Dans une étude précédente, les auteurs avaient déjà remarqué que les adolescents impulsifs étaient plus sujets que d’autres à développer une dépendance face au jeu. Les adoles­cents dits « impulsifs », ici, sont ceux qui sont incapables de contrôler leur comportement et qui posent des gestes indépendamment des consé­quences. Il existe donc une forte possibilité que le jeu pathologique et la consommation de drogue évoluent simultanément et que l’impulsivité soit à l’origine de ces troubles. Les chercheurs posent la question: ne serait-il pas utile de cibler les enfants au caractère impulsif pour agir en amont et prévenir l’apparition de tous ces problèmes?

Pour en savoir plus:
Prévention et traitement du jeu pathologique Robert Ladouceur et Jean-Marie Boisvert École de psychologie, Université Laval novembre 1997.
Voir également Pathological Gambling and Related Problems Among Adolescents, in Journal of Child and Adolescent Substance Abuse (sous presse).

Saviez-vous que...

«Le mot lot est d’origine teutonne la racine hleut désignait en effet le caillou utilisé pour trancher les disputes et fixer les limites des propriétés. L’italien loteria et le français loterie [...] sont de même origine. Mais en anglais comme en allemand, lot a pris avec le temps une signification plus large et désigne à la fois un billet de loterie et la destinée humaine.»

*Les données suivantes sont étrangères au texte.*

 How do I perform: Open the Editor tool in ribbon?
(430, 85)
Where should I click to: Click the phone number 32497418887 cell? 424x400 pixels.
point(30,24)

Reuven Brenner et Gabrielle Brenner, in Spéculation et jeux de hasard, PUF, Paris, 1993.

Le jeu pathologique et compulsif : quelques faits saillants parmi d’autres

  • Deux joueurs (pathologiques et compulsifs) sur trois com­mettent des actes illicites ou criminels en raison du jeu 30% des détenus seraient victimes du jeu pathologique.
  • Les joueurs pathologiques sont aussi des candidats au suicide, aux troubles mentaux et aux maladies liées au stress.
  • Les coûts socioéconomiques du jeu pathologique atteignent 4,8 milliards de dollars par année (services de santé et ser­vices sociaux, sécurité publique, administration de la justice, im­pôts impayés, aide sociale pour cause de perte d’emploi, etc.).

    (Source: Secrétariat à l’action communautaire autonome (SACA), octobre 1997)
    (Les revenus de Loto-Québec se sont chiffrés à 2,837 milliards de dollars en 1998.)